● **Activity**
Produce an exact copy of the lines from the line containing "Finanzen (15, 2467)" through the last line of the listing below, both ends included, and nothing else.

======== Entries provided ========

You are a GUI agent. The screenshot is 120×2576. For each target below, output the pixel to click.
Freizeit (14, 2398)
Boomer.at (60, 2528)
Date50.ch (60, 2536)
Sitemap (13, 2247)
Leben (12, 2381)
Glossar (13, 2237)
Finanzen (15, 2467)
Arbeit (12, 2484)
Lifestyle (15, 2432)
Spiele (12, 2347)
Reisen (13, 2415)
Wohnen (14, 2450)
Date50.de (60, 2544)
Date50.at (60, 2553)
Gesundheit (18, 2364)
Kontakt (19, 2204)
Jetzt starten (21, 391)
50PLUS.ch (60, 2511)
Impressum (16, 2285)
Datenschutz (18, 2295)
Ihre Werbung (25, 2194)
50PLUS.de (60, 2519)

========

● **Exercise answer**
Finanzen (15, 2467)
Arbeit (12, 2484)
Lifestyle (15, 2432)
Spiele (12, 2347)
Reisen (13, 2415)
Wohnen (14, 2450)
Date50.de (60, 2544)
Date50.at (60, 2553)
Gesundheit (18, 2364)
Kontakt (19, 2204)
Jetzt starten (21, 391)
50PLUS.ch (60, 2511)
Impressum (16, 2285)
Datenschutz (18, 2295)
Ihre Werbung (25, 2194)
50PLUS.de (60, 2519)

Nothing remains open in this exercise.